One of my favorite mushrooms to cook with lately are lobster mushrooms, or Hypomyces lactiflorum.

These other-worldly, bright red shrooms are common along the Pacific North Coast, and can sometimes be found in markets. As their common name suggests, they bear a striking resemblance in both color and flavor to everyone’s favorite actual, ocean dwelling, card carrying, succulent crustacean: the lobster. A large lobster mushroom sliced into thin strips and fried in butter is a very close competitor to a slice of lobster tail or bacon, in my humble (meat loving) opinion. They make a great addition to pasta dishes, pizzas, and any savory egg dish. Most recently, I added a few to these wild mushroom cobblers, along with some chanterelles, hedgehogs, and local shiitakes (pictured here baked in porcelain Shroom Bowls, which can be used for baking as well as serving! Check the BLS shop here for current inventory). They will contribute layers of rich flavor to any dish, and their bright red skin will also color the dish a golden orange (they’re even used to dye fiber, although I personally prefer to keep them in the kitchen). 
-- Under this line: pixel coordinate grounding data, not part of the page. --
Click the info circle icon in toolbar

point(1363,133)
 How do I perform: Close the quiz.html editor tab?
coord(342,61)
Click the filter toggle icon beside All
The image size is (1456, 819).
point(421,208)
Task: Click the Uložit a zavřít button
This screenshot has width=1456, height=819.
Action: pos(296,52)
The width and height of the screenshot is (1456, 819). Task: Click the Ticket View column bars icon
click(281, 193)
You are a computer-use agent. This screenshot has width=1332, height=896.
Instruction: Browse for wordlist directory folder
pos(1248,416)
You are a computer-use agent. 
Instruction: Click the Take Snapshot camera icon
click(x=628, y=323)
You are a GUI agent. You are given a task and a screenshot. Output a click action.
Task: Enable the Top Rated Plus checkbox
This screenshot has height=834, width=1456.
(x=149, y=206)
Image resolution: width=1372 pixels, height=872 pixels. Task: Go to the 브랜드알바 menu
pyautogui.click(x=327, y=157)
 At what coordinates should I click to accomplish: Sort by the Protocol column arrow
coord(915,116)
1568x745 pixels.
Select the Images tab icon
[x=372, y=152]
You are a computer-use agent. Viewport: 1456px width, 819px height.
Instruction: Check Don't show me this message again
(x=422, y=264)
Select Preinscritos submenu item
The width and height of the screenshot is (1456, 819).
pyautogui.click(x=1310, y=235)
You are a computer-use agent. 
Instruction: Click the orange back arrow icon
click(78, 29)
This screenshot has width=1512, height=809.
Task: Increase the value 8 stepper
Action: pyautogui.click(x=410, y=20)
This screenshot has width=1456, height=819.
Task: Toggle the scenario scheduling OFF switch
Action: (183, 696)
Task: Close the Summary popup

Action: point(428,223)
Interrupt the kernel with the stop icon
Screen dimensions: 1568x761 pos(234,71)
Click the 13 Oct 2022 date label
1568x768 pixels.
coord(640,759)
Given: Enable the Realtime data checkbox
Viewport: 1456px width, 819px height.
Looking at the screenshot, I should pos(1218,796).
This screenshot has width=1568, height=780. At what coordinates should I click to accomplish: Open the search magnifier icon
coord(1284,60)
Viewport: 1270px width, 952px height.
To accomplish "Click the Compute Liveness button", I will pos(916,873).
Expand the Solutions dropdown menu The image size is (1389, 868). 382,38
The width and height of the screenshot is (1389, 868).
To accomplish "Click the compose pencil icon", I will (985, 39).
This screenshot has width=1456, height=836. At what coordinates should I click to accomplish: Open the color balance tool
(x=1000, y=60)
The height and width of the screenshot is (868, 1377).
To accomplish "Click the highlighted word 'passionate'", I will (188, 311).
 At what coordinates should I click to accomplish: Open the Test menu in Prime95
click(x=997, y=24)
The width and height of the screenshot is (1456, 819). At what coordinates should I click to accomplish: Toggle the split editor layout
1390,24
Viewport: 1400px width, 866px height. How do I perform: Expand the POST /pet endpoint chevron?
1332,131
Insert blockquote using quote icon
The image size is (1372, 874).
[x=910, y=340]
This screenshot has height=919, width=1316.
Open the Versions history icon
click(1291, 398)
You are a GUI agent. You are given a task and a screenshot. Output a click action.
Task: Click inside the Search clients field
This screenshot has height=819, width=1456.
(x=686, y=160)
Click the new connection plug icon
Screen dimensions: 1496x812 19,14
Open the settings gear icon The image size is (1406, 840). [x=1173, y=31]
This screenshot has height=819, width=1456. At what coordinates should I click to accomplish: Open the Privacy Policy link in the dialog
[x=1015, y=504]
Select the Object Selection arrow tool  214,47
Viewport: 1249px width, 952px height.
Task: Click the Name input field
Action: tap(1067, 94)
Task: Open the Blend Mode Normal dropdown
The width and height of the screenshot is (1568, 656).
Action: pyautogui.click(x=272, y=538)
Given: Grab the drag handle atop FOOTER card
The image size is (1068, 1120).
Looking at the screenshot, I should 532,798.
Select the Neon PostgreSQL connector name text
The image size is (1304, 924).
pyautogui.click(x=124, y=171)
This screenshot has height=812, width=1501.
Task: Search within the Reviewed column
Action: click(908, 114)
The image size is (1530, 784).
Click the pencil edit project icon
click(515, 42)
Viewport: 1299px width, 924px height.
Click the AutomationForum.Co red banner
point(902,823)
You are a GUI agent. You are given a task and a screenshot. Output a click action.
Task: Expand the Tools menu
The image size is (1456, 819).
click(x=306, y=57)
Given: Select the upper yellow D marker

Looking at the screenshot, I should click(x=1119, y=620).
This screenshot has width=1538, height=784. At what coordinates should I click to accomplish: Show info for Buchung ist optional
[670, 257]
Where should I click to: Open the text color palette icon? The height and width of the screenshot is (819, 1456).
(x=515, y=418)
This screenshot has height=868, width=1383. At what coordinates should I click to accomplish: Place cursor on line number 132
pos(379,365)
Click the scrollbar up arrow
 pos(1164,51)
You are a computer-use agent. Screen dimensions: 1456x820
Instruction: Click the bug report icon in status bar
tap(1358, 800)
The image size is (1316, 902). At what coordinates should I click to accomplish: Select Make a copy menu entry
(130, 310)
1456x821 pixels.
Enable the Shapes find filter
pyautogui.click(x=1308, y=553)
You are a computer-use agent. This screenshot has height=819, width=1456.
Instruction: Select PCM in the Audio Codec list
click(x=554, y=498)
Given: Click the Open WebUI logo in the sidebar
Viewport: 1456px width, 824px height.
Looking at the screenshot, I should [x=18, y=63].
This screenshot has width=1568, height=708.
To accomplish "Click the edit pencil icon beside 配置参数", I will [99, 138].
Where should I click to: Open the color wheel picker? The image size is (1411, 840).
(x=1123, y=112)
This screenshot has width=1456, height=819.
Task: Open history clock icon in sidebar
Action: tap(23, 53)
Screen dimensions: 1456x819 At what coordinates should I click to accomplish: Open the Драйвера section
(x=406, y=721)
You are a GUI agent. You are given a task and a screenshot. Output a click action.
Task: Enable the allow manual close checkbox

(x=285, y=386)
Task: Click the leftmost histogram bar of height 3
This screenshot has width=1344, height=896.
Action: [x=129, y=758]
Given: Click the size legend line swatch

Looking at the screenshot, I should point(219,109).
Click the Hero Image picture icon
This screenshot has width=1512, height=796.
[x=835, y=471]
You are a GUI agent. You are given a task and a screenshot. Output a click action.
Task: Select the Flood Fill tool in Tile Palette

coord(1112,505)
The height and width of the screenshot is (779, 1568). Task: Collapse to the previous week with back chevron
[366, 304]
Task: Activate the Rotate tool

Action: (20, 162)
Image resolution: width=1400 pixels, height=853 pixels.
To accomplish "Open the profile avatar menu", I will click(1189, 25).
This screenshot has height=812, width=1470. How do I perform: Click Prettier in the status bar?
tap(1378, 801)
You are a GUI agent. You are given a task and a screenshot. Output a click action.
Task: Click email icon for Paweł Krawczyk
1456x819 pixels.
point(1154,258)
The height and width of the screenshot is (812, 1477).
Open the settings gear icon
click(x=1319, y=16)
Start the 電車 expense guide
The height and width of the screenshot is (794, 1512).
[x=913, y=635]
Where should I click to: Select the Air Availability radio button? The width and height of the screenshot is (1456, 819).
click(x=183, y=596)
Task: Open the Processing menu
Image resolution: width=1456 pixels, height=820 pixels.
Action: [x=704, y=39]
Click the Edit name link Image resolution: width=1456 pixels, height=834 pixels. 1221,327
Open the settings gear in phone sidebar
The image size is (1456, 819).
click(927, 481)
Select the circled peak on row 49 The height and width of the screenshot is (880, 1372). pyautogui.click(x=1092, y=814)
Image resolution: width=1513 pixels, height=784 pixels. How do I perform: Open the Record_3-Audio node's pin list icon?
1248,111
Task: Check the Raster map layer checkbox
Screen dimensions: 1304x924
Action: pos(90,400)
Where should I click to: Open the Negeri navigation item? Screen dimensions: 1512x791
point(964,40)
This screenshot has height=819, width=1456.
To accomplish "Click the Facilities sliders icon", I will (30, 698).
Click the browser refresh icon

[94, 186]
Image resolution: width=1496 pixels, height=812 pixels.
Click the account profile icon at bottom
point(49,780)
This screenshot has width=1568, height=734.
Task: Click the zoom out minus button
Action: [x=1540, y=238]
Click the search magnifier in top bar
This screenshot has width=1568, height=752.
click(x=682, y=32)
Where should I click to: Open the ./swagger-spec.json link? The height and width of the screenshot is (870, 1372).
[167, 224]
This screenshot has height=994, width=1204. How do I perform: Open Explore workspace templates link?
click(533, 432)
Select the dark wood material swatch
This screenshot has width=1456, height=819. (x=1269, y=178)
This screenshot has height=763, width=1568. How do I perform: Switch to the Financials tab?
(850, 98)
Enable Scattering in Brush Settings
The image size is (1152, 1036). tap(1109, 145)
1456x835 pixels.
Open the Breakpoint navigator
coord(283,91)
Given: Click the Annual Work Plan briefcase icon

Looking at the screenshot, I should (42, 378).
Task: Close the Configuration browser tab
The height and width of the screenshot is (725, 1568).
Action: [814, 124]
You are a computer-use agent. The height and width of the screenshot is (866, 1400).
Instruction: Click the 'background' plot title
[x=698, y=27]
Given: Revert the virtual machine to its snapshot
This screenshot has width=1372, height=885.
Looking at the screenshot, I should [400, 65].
My favorite thing about these odd forest jewels, however, is not their extraordinary forms or their delectable flavor, but the story of how they come to exist.

Unlike most mushrooms, lobsters are only found when a species of the Rusula family, Rusula brevipes, happens to be overtaken by the parasitic fungus, Hypomyces lactifluorum. Should these two fungi happen to meet, the Rusula brevipes mushroom, an otherwise generic, white mushroom of no notable culinary significance, is transformed into a flamboyant, choice dinner addition. In my imagination, this transformation process is an intense, tumultuous, if not hostile, takeover by the parasitic fungus, but all in the name of lobster-flavored glory; comparable to moving across the country to pursue a life-long dream of professional cave spelunking, or sitting in a salon chair for three hours with your scalp lightly burning because, pink hair. In the end, lobster mushrooms are a reminder that daunting opportunities for transformation often offer pathways from the mundane and bland, to the otherworldly and exceptional.

**NOTE: Always consult multiple resources and/or experts before/during/after harvesting mushrooms in the wild! For more in depth identification on this and so many other species, I highly recommend Mushrooms of the Redwood Coast, by Noah Siegel and Christian Schwarz.